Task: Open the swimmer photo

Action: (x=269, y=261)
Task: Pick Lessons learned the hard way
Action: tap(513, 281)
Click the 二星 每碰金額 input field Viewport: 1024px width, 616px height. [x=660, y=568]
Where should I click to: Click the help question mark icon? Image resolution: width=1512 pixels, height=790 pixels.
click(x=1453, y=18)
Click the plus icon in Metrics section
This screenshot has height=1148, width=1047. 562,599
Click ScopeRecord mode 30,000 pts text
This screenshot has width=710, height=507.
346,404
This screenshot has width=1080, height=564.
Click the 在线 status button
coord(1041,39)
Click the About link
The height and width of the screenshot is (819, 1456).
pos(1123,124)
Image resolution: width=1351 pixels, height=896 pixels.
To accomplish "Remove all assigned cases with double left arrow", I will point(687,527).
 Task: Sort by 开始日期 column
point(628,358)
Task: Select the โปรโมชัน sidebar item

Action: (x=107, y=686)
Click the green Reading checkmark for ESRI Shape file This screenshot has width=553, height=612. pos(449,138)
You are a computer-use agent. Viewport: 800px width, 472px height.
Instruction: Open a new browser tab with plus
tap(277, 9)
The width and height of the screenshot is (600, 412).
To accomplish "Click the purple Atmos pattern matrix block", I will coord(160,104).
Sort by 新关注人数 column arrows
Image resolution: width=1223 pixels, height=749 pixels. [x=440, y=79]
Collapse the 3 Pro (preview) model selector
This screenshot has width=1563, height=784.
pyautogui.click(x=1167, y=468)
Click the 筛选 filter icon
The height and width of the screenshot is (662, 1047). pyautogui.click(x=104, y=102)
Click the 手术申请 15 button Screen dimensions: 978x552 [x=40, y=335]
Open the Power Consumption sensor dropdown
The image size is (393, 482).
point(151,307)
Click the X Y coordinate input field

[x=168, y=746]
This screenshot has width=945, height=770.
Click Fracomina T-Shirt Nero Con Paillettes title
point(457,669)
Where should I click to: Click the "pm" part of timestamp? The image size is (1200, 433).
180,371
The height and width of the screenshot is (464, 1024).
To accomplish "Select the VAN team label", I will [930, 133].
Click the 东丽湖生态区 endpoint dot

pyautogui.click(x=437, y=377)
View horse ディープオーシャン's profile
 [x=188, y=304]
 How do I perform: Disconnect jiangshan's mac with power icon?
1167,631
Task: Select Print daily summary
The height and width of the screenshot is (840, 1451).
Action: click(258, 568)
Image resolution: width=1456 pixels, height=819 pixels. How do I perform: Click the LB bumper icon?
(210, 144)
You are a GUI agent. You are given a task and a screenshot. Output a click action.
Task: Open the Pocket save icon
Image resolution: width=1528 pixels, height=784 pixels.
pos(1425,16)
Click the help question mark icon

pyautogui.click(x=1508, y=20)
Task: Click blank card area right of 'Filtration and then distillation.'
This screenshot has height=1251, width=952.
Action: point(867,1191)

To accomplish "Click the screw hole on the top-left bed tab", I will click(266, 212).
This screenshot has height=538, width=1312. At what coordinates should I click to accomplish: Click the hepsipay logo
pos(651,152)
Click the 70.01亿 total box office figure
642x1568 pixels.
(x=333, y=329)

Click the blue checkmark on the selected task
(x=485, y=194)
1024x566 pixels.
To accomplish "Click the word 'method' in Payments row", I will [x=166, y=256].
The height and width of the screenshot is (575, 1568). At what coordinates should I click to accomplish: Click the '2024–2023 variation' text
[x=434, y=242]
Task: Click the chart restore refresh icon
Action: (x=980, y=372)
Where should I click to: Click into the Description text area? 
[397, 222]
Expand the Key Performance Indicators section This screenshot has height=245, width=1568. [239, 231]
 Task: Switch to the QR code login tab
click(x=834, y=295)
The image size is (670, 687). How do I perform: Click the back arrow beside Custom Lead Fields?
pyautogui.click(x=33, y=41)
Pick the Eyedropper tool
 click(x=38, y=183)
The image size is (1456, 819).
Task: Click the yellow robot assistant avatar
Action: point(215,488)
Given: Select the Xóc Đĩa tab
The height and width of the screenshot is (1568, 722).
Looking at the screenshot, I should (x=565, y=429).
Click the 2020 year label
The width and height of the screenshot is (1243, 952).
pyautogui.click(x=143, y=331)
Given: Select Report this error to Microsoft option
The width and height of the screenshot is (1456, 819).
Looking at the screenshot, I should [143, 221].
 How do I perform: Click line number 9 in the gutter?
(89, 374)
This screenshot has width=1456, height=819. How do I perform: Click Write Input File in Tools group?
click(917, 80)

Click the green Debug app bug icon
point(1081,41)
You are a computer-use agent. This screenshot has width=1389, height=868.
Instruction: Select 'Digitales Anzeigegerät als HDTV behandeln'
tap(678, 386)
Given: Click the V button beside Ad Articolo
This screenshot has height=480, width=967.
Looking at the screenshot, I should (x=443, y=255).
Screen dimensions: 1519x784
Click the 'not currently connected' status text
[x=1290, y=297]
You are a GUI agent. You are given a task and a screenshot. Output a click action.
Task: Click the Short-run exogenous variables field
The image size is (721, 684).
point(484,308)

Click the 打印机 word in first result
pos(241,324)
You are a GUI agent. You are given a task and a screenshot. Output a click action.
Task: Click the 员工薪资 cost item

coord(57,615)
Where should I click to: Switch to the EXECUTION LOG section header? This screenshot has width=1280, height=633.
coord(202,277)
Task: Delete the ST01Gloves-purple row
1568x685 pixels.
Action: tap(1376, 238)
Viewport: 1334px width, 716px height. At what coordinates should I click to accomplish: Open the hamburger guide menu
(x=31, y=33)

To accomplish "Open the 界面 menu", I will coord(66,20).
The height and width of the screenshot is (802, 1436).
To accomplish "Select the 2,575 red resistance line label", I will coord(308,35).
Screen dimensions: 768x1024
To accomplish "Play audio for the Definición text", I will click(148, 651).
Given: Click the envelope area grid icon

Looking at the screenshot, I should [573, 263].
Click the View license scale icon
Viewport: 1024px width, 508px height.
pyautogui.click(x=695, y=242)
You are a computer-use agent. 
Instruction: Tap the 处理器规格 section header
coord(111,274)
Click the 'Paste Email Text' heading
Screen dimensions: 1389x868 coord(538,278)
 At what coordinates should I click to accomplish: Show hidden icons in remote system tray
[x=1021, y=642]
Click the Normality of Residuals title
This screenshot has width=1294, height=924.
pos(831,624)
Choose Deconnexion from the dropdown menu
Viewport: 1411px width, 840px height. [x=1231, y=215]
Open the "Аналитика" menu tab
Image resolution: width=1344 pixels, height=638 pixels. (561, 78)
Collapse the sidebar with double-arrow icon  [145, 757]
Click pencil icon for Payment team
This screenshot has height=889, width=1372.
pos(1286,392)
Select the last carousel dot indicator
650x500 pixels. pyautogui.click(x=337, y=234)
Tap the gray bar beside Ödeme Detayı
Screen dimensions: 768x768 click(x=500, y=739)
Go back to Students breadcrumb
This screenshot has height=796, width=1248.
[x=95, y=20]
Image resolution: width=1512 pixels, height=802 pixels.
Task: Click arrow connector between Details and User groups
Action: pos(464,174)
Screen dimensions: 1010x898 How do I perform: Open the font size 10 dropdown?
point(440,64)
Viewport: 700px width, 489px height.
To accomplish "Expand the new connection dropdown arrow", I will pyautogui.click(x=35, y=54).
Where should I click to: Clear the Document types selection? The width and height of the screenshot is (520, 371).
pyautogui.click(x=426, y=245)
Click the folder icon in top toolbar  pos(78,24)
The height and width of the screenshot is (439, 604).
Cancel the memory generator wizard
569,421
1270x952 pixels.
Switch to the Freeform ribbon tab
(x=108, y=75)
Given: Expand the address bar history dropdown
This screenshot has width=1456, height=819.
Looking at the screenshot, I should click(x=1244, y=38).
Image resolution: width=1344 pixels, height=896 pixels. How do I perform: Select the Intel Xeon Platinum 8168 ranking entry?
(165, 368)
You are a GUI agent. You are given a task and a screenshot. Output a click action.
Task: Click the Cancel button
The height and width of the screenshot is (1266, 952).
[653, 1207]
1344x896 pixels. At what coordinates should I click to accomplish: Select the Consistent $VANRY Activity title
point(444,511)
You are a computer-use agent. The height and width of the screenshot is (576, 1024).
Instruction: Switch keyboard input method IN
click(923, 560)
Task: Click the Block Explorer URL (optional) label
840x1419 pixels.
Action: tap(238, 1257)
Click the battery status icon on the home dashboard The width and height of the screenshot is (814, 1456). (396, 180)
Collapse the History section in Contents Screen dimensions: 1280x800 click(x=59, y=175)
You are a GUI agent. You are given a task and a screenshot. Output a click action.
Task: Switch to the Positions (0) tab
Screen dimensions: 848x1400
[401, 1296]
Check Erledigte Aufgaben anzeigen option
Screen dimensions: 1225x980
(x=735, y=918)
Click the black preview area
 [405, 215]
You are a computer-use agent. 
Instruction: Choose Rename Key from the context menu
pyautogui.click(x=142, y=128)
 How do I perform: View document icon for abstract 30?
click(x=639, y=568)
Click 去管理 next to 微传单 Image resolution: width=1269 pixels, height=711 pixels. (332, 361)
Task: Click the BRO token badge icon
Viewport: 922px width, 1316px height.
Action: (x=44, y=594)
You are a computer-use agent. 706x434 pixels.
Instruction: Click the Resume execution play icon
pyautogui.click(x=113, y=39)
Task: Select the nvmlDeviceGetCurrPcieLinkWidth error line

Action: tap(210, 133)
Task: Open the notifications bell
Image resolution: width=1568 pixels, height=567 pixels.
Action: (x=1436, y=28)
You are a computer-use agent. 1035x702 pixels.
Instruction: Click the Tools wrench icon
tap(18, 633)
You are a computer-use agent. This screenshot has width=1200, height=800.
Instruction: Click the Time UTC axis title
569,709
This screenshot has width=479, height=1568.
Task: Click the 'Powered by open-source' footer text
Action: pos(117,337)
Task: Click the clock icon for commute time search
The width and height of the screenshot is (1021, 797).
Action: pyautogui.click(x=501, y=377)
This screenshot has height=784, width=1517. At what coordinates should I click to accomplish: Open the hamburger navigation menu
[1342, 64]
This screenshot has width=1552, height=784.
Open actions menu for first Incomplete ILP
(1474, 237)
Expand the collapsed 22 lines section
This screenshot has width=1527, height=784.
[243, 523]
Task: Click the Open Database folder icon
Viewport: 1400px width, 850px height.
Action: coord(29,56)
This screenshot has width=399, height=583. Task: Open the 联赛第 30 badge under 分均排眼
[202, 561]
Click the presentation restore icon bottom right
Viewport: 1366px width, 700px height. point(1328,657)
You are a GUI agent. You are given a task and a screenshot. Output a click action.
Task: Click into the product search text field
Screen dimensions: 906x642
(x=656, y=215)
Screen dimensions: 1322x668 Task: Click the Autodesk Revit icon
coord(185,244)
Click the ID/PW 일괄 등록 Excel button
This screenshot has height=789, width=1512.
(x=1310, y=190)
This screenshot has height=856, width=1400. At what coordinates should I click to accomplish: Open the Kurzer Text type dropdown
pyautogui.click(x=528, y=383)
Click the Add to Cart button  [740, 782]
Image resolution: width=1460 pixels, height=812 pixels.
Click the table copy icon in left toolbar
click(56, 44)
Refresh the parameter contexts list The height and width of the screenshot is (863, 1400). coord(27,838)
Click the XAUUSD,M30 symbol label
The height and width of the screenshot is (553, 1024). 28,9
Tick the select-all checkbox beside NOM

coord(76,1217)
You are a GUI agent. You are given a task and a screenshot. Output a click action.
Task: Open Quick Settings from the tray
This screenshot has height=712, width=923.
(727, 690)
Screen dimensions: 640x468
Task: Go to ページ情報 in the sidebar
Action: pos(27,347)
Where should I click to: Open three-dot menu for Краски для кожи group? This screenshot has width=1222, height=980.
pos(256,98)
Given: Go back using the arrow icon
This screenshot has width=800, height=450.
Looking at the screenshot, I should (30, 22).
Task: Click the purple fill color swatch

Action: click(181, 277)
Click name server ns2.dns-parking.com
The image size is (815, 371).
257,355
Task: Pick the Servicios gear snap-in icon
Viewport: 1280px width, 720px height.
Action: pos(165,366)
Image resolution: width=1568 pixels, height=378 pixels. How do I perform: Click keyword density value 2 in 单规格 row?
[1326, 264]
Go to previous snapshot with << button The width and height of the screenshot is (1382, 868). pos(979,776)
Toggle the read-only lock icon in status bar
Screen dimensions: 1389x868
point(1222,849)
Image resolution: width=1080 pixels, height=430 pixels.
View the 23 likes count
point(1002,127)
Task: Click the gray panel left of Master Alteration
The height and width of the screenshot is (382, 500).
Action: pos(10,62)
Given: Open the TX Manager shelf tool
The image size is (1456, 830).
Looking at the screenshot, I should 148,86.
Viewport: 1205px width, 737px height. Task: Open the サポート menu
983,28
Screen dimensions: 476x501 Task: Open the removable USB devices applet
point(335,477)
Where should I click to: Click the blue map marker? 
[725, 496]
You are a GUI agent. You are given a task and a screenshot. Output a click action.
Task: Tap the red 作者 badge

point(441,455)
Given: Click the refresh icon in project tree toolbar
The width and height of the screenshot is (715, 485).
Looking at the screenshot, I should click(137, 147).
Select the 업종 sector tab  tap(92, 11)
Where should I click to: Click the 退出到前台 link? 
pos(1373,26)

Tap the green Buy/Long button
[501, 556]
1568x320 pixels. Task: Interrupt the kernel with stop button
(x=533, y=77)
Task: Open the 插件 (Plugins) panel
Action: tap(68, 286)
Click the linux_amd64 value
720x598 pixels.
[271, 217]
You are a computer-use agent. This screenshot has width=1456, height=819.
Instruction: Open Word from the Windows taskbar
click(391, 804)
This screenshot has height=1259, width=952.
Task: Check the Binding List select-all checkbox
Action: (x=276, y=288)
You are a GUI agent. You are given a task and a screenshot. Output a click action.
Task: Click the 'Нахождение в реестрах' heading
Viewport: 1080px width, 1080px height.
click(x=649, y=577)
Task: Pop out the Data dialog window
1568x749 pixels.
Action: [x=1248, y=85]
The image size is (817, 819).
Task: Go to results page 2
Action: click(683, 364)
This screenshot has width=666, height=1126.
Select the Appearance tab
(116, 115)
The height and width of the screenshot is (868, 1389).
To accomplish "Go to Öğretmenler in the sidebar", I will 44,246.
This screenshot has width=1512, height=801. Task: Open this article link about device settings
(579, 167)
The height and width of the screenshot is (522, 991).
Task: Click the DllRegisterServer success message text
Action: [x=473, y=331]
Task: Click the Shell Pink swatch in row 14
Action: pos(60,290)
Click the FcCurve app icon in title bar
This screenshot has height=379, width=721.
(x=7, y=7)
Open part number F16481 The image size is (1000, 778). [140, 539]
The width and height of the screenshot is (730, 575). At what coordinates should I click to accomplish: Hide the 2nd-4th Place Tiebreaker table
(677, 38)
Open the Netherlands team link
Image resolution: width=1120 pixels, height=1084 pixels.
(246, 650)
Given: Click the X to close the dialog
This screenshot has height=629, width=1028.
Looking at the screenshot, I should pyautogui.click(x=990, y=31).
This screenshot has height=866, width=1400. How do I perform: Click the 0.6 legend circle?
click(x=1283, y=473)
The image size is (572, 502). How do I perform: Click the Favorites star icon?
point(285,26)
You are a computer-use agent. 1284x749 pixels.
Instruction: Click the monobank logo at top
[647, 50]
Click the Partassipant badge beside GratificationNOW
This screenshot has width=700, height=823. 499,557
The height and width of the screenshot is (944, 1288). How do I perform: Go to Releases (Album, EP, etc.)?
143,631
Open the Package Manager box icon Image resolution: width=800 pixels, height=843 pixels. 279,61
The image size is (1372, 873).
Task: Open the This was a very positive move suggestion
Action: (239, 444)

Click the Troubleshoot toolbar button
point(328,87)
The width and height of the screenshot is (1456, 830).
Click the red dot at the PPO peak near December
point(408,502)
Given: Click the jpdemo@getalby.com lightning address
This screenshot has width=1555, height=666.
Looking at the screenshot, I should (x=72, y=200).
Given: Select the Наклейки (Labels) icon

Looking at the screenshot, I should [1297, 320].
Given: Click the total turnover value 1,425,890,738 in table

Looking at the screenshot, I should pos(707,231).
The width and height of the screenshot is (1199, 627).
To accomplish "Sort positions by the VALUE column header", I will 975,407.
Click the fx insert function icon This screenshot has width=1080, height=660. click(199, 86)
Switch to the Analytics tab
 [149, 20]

AIM OF THE TASK: Copy out, unchanged, the entries from the line with "Given: Select Report" to the line with "point(484,308)", including both of those lines.

ANSWER FOR THIS EXERCISE:
Given: Select Report this error to Microsoft option
The width and height of the screenshot is (1456, 819).
Looking at the screenshot, I should [143, 221].
 How do I perform: Click line number 9 in the gutter?
(89, 374)
This screenshot has width=1456, height=819. How do I perform: Click Write Input File in Tools group?
click(917, 80)

Click the green Debug app bug icon
point(1081,41)
You are a computer-use agent. This screenshot has width=1389, height=868.
Instruction: Select 'Digitales Anzeigegerät als HDTV behandeln'
tap(678, 386)
Given: Click the V button beside Ad Articolo
This screenshot has height=480, width=967.
Looking at the screenshot, I should (x=443, y=255).
Screen dimensions: 1519x784
Click the 'not currently connected' status text
[x=1290, y=297]
You are a GUI agent. You are given a task and a screenshot. Output a click action.
Task: Click the Short-run exogenous variables field
The image size is (721, 684).
point(484,308)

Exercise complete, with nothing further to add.